Study objective: To determine the effects of tobacco dust extract (TDE) on isolated guinea pig tracheal smooth muscle.
Design: A controlled, in vitro smooth-muscle study of the effect of pharmacologic agents on TDE.
Methods: The effect of TDE on isolated guinea pig tracheal smooth muscle was tested using water-soluble extracts of dust obtained from machines in a cigarette manufacturing plant. Dose-related contractions of nonsensitized guinea pig trachea were demonstrated using these extracts. The dust extracts contained significant quantities of bacterial components (eg, endotoxin).
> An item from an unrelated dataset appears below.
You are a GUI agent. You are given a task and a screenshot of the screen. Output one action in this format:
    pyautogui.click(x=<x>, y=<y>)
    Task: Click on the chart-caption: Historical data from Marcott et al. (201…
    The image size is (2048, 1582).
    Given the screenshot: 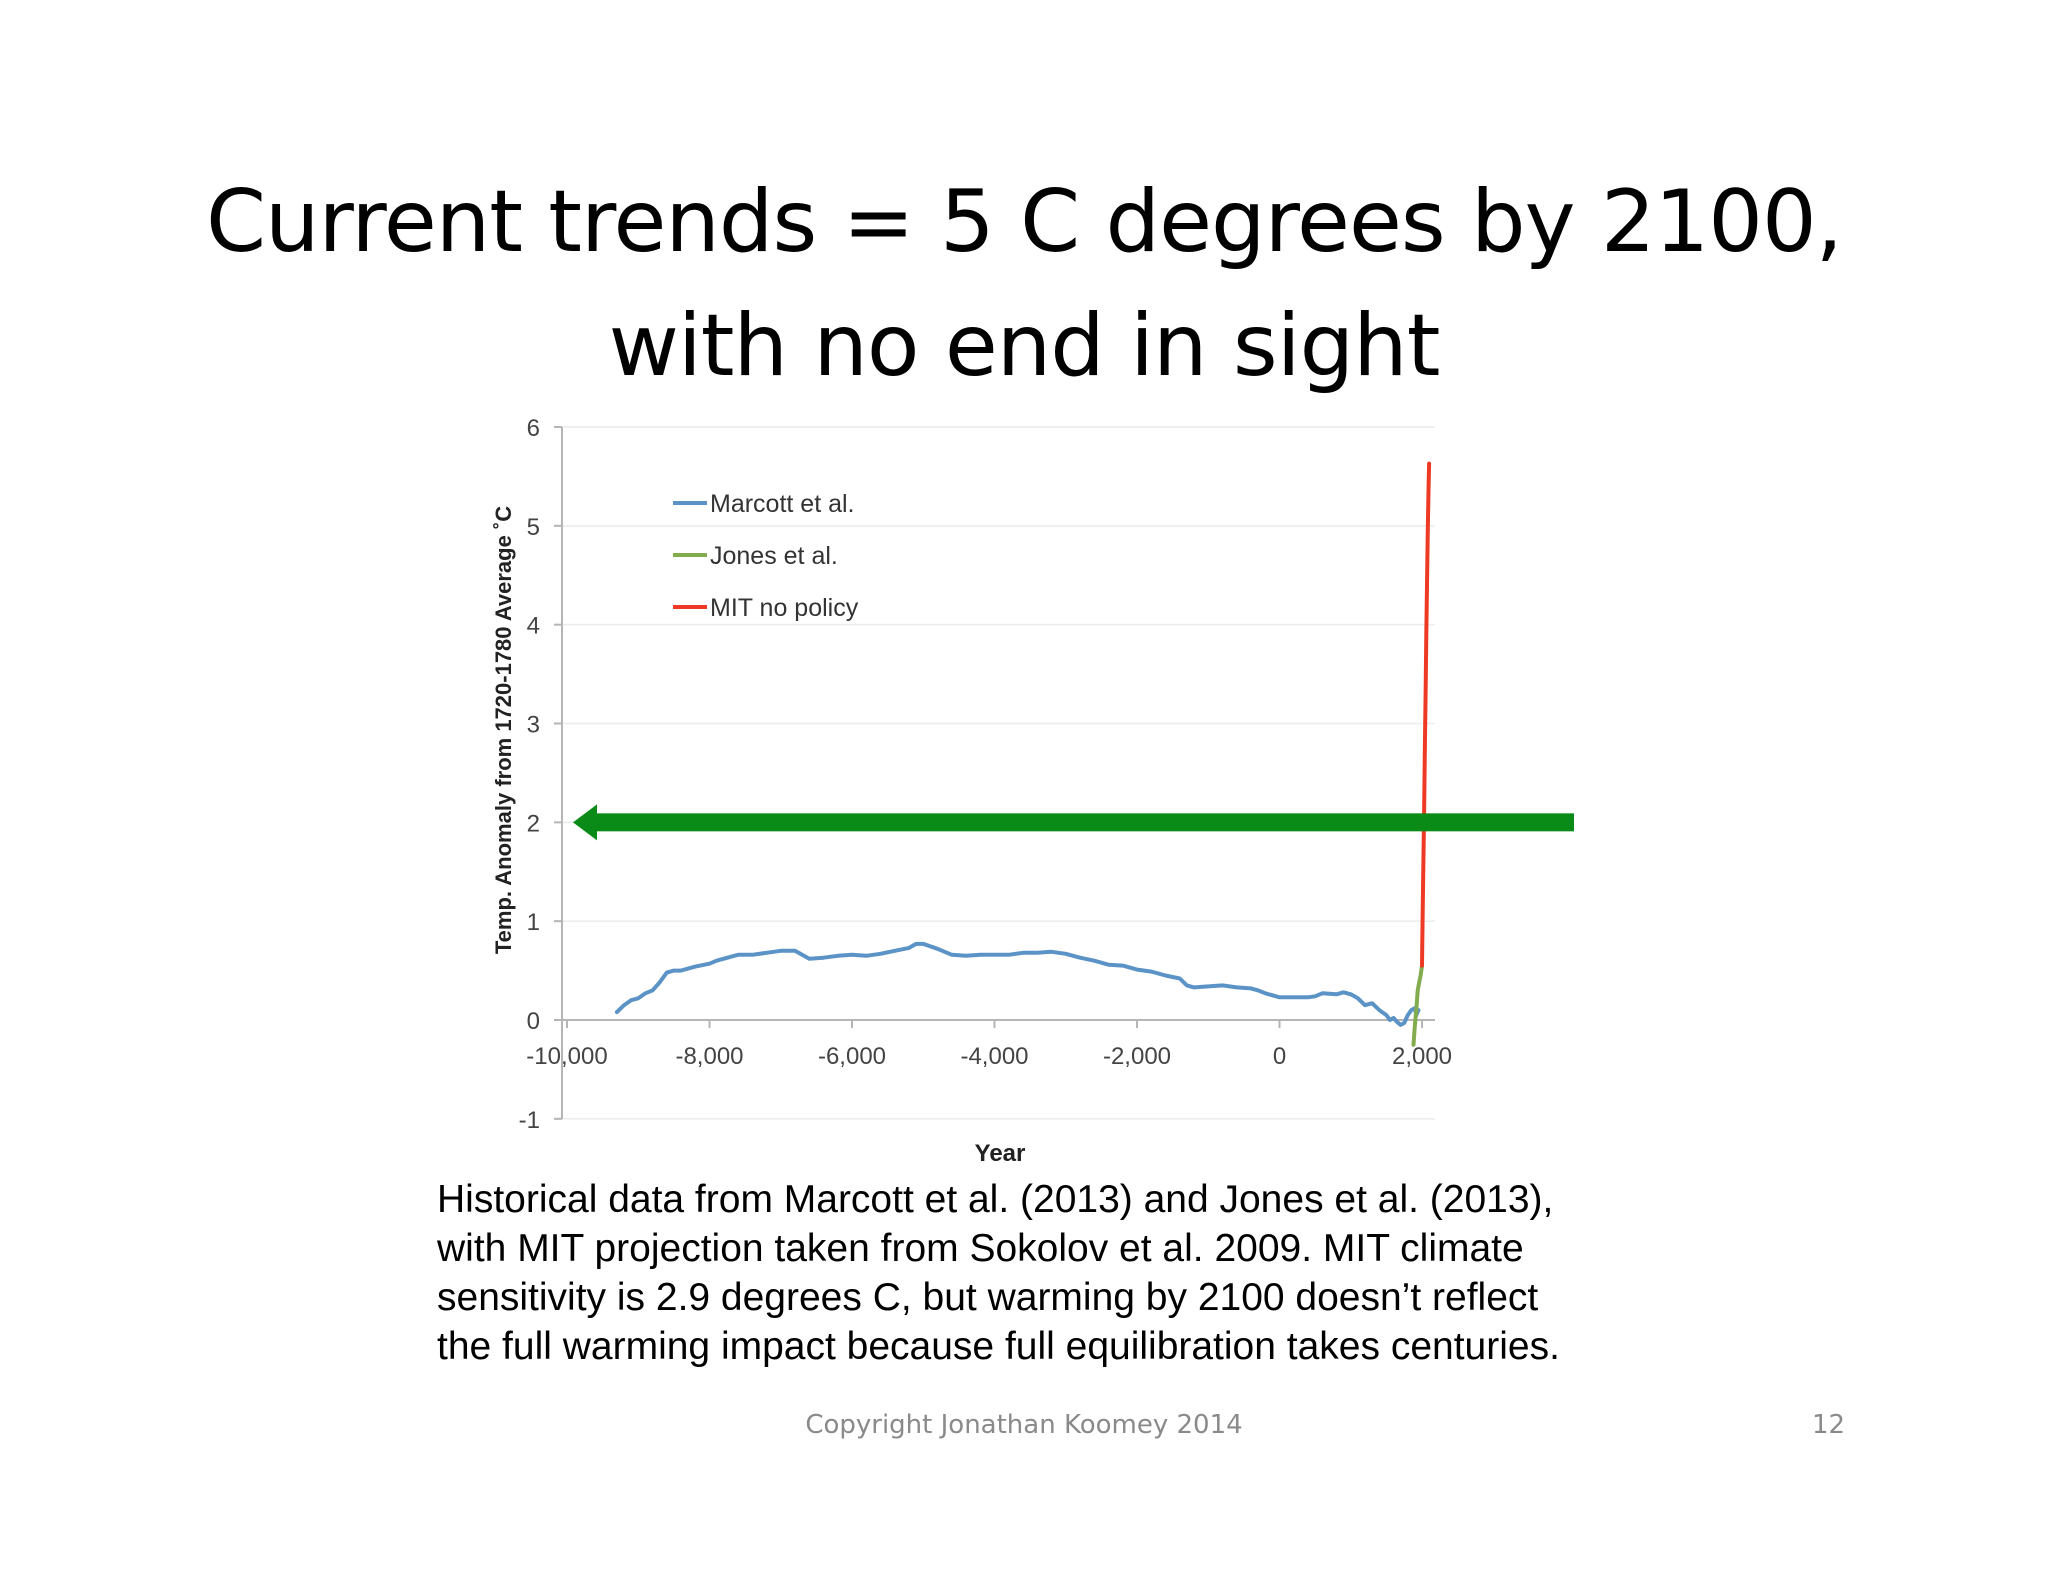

Pharmacologic studies were performed by pretreating guinea pig tracheal tissue with drugs known to modulate smooth-muscle contraction: atropine, indomethacin, pyrilamine, nordihydroguaretic acid, acivicin, bromophenacyl bromide, 3,4,5-trimethoxybenzoic acid-8-(diethylamino)octyl ester, captopril, and capsaicin.
Results: Atropine strikingly reduced the contractile effects of these extracts. Inhibition of contraction by blocking other mediators was less complete. There was no inhibition of contraction by hexamethonium (10−4 mol/L, 10−5 mol/L, 10−6 mol/L), suggesting that nicotine was not the major contractile mediator of TDE. A separate analysis using different molecular weight fractions of TDE indicated that the constrictor activity appears to be primarily in the fraction with a molecular weight < 10 kd. Additionally, the constrictor effect resided entirely in the nonlipid fraction of the extract. We suggest that TDE causes dose-related airway smooth-muscle constriction by nonimmunologic mechanisms involving a variety of airway mediators and possibly cholinergic receptors.
Conclusions: The bronchoconstrictor activity of TDE resides primarily in its low molecular weight, nonlipid fraction, and hexamethonium studies suggest that this agent is not nicotine.